**Your objective**
Omit each picture as you copy the entries exactly.

------------------------

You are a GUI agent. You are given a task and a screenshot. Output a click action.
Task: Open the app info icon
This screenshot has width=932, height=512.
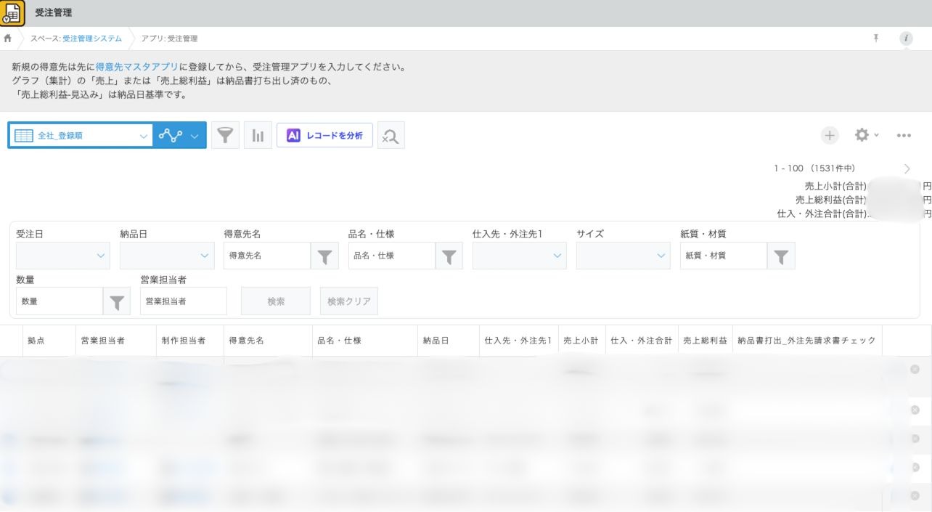point(906,38)
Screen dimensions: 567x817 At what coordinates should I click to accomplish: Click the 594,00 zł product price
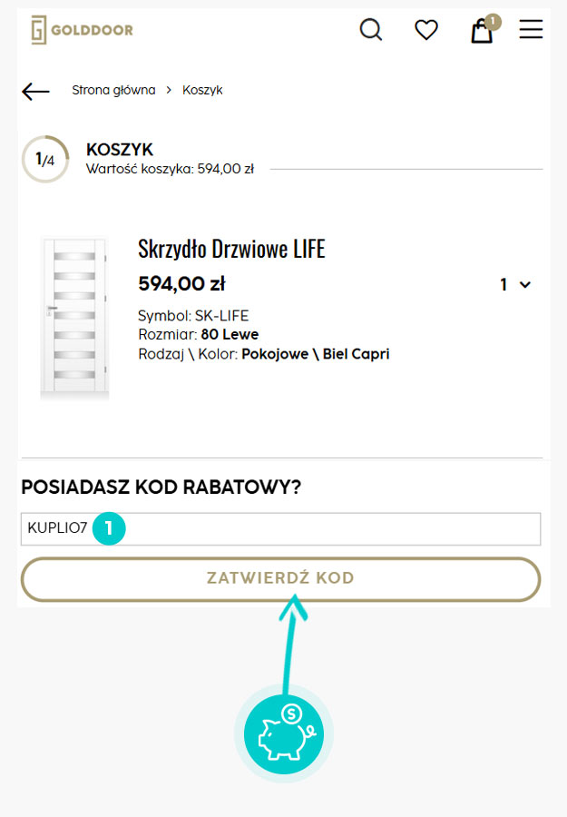181,284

------------------------

**Reply to the task**
You are a GUI agent. You are given a task and a screenshot. Output a click action.
Task: Open the app info icon
This screenshot has width=932, height=512.
point(906,38)
Screen dimensions: 567x817 At what coordinates should I click to accomplish: Click the 594,00 zł product price
181,284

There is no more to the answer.